You mention Go Ask Alice as a source of inspiration for your memoir. What spoke to you about the girl's story in the book? How old were you when you first read it?

It was 1975. I was fourteen and living on a military base in El Paso when I first read Go Ask Alice. I only lived there for a few months, the first semester of eighth grade. But I felt very isolated there, far from the coasts where I'd grown up. I had no sense of living in a city. Just the base and my school, a desert in the backyard. A trip across the border to Juarez where I bought a turquoise ring that lost its color, turned out to be fake. The girl in Go Ask Alice felt more real, more like a friend, than anyone I met in El Paso. Like me she kept a diary, felt isolated. I recognized what looked to me like a kind of imprisonment—as if she were jailed in her body. I was attracted to the way drugs and alcohol seemed to free her from that. I saw a place up ahead that I needed to get to. The fence that kept me from it. I had this idea of lighting out, that someday I'd light out, and climb over the fence into a spaciousness, like a prairie of the future. And my life would be there. In the town I'd lived in prior to El Paso, the older sister of my best friend had run away, and I was so excited for her. I thought she's headed for the fence, the future. But she just came back home. The girl in Go Ask Alice seemed headed toward the same kind of future I imagined. I liked that she didn't pretend to be okay. I loved "White Rabbit" too, the song, the idea that I could be transformed—take something and be ten feet tall. I wanted to be transformed. Of course Go Ask Alice is a cautionary tale too. Terrible things happen. She dies.

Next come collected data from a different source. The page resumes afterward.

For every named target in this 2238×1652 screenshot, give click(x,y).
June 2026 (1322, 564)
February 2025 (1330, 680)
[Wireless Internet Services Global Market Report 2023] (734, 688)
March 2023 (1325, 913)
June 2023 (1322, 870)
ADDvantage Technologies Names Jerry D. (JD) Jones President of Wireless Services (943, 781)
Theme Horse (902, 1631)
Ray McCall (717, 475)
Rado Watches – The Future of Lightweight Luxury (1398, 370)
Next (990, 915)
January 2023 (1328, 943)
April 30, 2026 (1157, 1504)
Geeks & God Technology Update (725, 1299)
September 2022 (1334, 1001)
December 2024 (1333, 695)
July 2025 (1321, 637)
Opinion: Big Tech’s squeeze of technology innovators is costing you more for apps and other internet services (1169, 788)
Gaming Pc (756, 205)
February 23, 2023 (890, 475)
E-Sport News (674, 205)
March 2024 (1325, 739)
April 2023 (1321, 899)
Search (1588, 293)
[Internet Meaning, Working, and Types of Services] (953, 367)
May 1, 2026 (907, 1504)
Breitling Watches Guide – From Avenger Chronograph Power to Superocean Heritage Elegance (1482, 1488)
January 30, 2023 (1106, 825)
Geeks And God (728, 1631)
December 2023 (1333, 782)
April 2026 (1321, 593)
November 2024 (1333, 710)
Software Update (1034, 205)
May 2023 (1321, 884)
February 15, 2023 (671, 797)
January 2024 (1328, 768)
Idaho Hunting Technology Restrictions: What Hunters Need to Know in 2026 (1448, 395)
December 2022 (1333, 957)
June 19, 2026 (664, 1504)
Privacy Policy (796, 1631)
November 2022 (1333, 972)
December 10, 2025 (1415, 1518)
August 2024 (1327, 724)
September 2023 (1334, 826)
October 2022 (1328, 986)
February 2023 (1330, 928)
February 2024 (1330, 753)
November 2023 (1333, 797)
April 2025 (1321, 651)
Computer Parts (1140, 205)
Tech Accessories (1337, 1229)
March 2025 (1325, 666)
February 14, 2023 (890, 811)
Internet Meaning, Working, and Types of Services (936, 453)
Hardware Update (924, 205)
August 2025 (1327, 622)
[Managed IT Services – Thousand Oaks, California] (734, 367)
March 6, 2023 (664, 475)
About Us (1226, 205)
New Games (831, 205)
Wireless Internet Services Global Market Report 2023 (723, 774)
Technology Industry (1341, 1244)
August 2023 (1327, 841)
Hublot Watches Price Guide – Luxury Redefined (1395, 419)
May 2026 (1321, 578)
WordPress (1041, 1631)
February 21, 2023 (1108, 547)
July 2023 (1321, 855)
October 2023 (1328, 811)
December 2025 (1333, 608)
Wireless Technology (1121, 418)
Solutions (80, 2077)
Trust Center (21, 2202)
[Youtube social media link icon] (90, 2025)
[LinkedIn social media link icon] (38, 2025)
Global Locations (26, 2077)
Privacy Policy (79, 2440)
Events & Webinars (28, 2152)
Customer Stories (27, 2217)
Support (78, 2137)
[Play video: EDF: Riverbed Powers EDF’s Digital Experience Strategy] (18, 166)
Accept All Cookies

What advice would you offer to those battling alcoholism and other addictions?


That you are not alone. You are not alone. It helped that when I got to the point that I couldn't drink anymore and I couldn't not drink—when I was on that line between the two—I knew who to call. I'd been to meetings, I'd been to treatment, and I had phone numbers of people in recovery. Any time I reached out for help, someone helped me. I couldn't get sober alone—I would have died. I needed the support of recovery meetings to get sober and to learn how to live.

What is next for you as a writer? Have you thought about attempting to write fiction, or do you feel as though you have a lot more to say through memoir and poetry?

I'm beginning work on a second memoir and on my fourth collection of poems. I'd like to return to fiction as well, though I feel as if it's going to require me to make a big leap. I'm looking forward to working in all three genres.